The historic reserves of magazines and journals are still being catalogued. The centre keeps over 100 subscriptions to specialist magazines and journals.

===Archives===
The archives of the documentation center currently include:
- ADI FAD Archive. Collection of the reserves of the Associació de Dissenyadors Industrials del Foment de les Arts Decoratives (1957–2007) It contents documentation generated by the association in its everyday activities, being of work or management. Includes documentation related to its administration (foundational acts, meetings, members, reports, participation in international entities...), information management (archives, computer system...), external relations (public acts, relations with other private and public institutions...), human resources management, financial resources management, heritage management (movable and real state items), legal issues, promotion of industrial design (exhibitions, conferences, publications...) and services to the members (distribution lists, labour exchange, bulletins...).
- Rigalt i Granell Archive. The Archive is made up of documents collected from the stained-glass workshop Rigalt, Granell & Cia and is a testimony to the work of this centenarian workshop that was in operation from 1890 until 1984. Until now, the documentation from the stained-glass workshop Rigalt, Granell & Cia. was being preserved by the Granell family. The archive consists of diverse information about the artistic and technical aspects of the workshop whose work was central to the modernist period. Their work can be found at the Palau de la Música Catalana, the Hospital de la Santa Creu i Sant Pau and the Casa Lleó Morera, among others. The company worked with architects including Lluís Domènech i Montaner, Lluís Moncunill, Josep Puig i Cadafalch and Geroni Granell. The documentation is a testimony to the work of this centenarian workshop that was in operation from 1890 until 1984. Rigalt, Granell & Cia. faced many challenges throughout this period, which, while it always remained in the hands of the Granell family, included changes to its founding members.
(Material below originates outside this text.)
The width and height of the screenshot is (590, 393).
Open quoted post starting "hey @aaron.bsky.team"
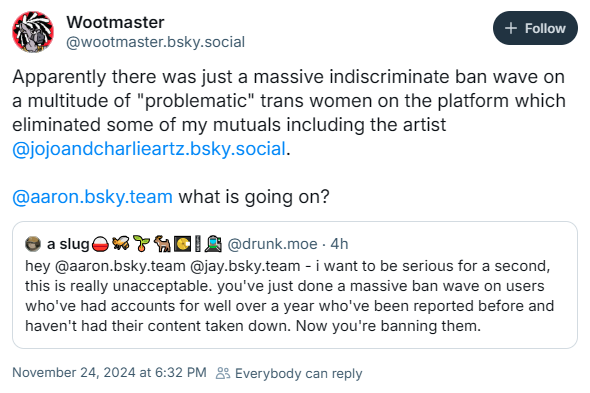(x=295, y=285)
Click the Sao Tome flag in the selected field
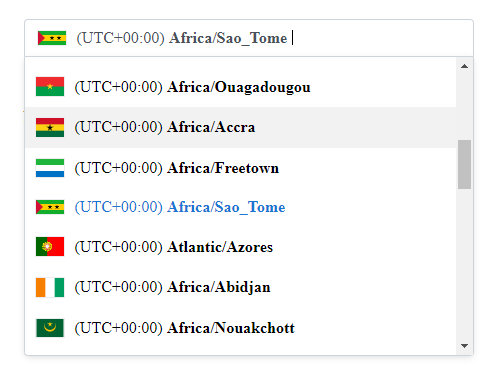Image resolution: width=495 pixels, height=378 pixels. 52,38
In this archive you can find accounting documents, drawings, sketches, inventories, publicity catalogues and photos from the stained-glass workshop. The largest number of documents that have been preserved are 500 sketches that include drawings of stained-glass and acid-etched glass. Thanks to these drawings, we can follow the artistic trends in stained-glass over the last 100 years. Included are drawings from the pre-modernist, modernist, noucentista, art deco, and works that reflect the abstract tendencies of the 80s. The donation comprises a total of 3,000 pieces, including prints (from different countries), diverse themed plates, brochures, business directories (among which include Les Vitraux de Paris (c.1900), Aus der Deutschen Glasmalerei de Berlin (1901) and Religiöse Malerein für Kirchedekoration de Viena (1907), company photographs and folders with original drawings and sketches.
- Montaner y Simón editors collection.

===Databases===
It offers its users some of the best specialized databases available. Requests and consultations should be carried out at the centre's facilities.
- Design and Applied Arts Index (DAAI) allows for the consultation of summaries of published articles from design publications dating back to 1973. It covers a wide variety of disciplines: Ceramics, glass, furniture, jewelry, graphic design, fashion design, textile design, interior design, architecture, web design, etc. It includes approximately 1200 new records every month.
- Berg Fashion Library is an online resource that provides integrated access to visual and textual content on clothing and fashion throughout history. It includes the Berg Encyclopedia of World Dress and Fashion, a collection of electronic books, dictionaries and other reference resources, as well as, an extensive image bank.